On the Money: Spoil children with financial literacy

Despite cultural differences and personal preferences, raising children to be fiscally responsible never goes out of style.

Clutching my €1,000 (Dh5,236) Burberry handbag, I strolled into class for my first day as a political science student at Sciences Po Paris. As the students around me gazed at my stylish adornment in amazement, it quickly dawned on me that this was not the standard accessory for a first-year student - particularly one who had earned a scholarship to be there. This was the first indication that how I spent my monthly allowance was a world away from a typical undergraduate in Europe.

I remember being almost shocked how the other students diligently counted every penny they had. They not only knew how much they had to spend, but also how much to save. While calculating exactly how much they had to spend on groceries and books was completely normal to them, I had already spent two-thirds of my first monthly allowance on a luxury bag.

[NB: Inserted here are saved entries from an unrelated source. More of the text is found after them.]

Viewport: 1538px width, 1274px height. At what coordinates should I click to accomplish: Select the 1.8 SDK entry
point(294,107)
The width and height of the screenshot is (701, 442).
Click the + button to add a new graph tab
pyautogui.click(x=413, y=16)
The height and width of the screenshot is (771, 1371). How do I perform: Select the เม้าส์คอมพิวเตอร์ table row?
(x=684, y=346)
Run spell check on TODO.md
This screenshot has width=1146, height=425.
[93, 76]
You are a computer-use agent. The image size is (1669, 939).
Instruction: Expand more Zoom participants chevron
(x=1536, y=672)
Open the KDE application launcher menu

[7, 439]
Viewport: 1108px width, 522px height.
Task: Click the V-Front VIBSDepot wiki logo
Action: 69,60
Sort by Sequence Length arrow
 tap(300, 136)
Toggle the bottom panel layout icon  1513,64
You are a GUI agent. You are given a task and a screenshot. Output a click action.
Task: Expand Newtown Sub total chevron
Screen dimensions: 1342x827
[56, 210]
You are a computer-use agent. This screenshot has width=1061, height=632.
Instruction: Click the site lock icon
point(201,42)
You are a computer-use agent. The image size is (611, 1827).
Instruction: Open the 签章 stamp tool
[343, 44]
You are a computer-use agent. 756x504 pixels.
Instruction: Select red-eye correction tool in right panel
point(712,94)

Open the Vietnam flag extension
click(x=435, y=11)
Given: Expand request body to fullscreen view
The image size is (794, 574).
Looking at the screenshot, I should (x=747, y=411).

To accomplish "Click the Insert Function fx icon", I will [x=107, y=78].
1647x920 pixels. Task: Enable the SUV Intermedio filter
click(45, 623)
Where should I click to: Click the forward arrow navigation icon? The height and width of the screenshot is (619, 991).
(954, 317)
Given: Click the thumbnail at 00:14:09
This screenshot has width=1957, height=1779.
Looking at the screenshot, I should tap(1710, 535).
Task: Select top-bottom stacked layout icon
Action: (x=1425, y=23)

Being the eldest child of a middle-class family from Saudi Arabia, I was often spoilt by my parents. They bought me almost everything and anything I wanted, and while I had to do the occasional chore to earn the item I wanted, in most cases I simply asked.

In Saudi Arabia it is perfectly normal for a teenager to count financially on their parents and, like other girls my age, I never thought twice about what I spent it on. Saving was also an alien concept, hence all the money given to me by my parents was immediately frittered away at the mall.

In Paris, my careless attitude towards money became apparent by the frugal natures of my new friends. Their parents would never let them spend so much money on a bag. While my father wouldn't have been happy about my fashionable purchase either, my lack of financial knowledge meant that saving rather than spending simply did not enter my financial vocabulary.

Over the next three years I started to become more responsible as I learnt to manage the monthly scholarship allowance I received from the Saudi government and pay my own bills. For the first time I understood the value of my bank balance and stopped spending it on whatever I fancied. I was only 17 when I left home, and despite the fact I was over indulged, my parents were not spenders - always putting money away for my, and my siblings', future. But they were doing all the money managing for me, rather than encouraging me to learn for myself.

Three years on from those early days in France and I am working in the UAE as an intern and can see similarities between the frivolous spending habits of the young people here and those growing up in Saudi Arabia. In Europe, teenagers, students and young adults know how to save. They feel responsible about money even though they're not always the ones working for it. Parents there teach their children how to spend wisely and to work for money so they can learn its value. In this region, young people only need to ask for money to get it. Asking or, in some cases, begging parents for a new BMW or a new Prada purse is sadly the norm. They take it for granted that the money will always be there, without learning how to work hard for it. I have a friend in Saudi who asks his dad for a new car almost every year! And what is surprising is that his father actually listens to him.

Although this scenario differs between one financial class and another, and rich kids are spoilt the world over and not only in the Gulf region, here even the middle-class offspring only seem to know how to spend recklessly.

My cousin recently graduated from high school in Abu Dhabi, and, thankfully, has always been taught about the value of money by her mother. For her friends and classmates, however, the situation is very different. There are 17-year-old girls whose sole concern in life is what to wear. Last week, one of my cousin's friends decided she was bored with her newish (they were a few months old) pair of sunglasses and begged her mother for some new Ray-Bans. The same week, my cousin's sunglasses broke and she took them back to the shop to be repaired. It's a simple example but clearly demonstrates how important it is for parents to educate their children in financial literacy.

I'm not saying I was any better at 17 but I learnt a very quick lesson in money management during my first year in France. I remember receiving my first allowance, heading straight to the mall and being totally broke before the month was out. In my quest for the perfect bag, I hadn't factored in food or living expenses and had to ask my landlord for a rent extension. In the second month, I paid all the rent upfront, opened a savings account and started to save.

Today, I still save a third of my allowance and three years on can safely say I am no longer the spoilt kid with the Burberry bag. A heads-up on what was coming might have been useful. Parents take note.